(Stored data entries)
______
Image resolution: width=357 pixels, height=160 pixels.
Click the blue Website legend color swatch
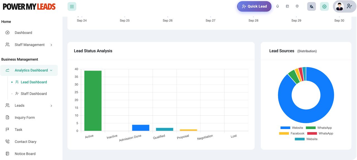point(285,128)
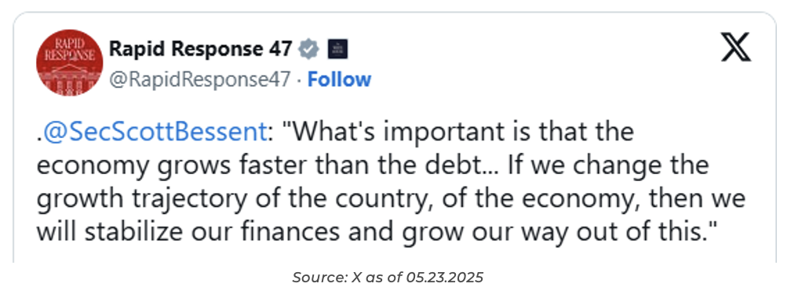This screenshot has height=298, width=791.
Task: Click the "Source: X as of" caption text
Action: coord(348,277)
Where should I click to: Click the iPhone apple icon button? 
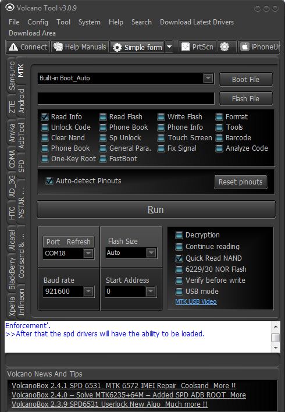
______
__GOAL OF THE EXERCISE__:
A faithful copy of the data is required: each word kept, each picture omitted.

__SOLUTION TO THE EXERCISE__:
Image resolution: width=357 pixels, height=160 pixels.
Click the blue Website legend color swatch
point(285,128)
This screenshot has height=298, width=791.
Task: Click the "Source: X as of" caption text
Action: coord(348,277)
Where should I click to: Click the iPhone apple icon button? 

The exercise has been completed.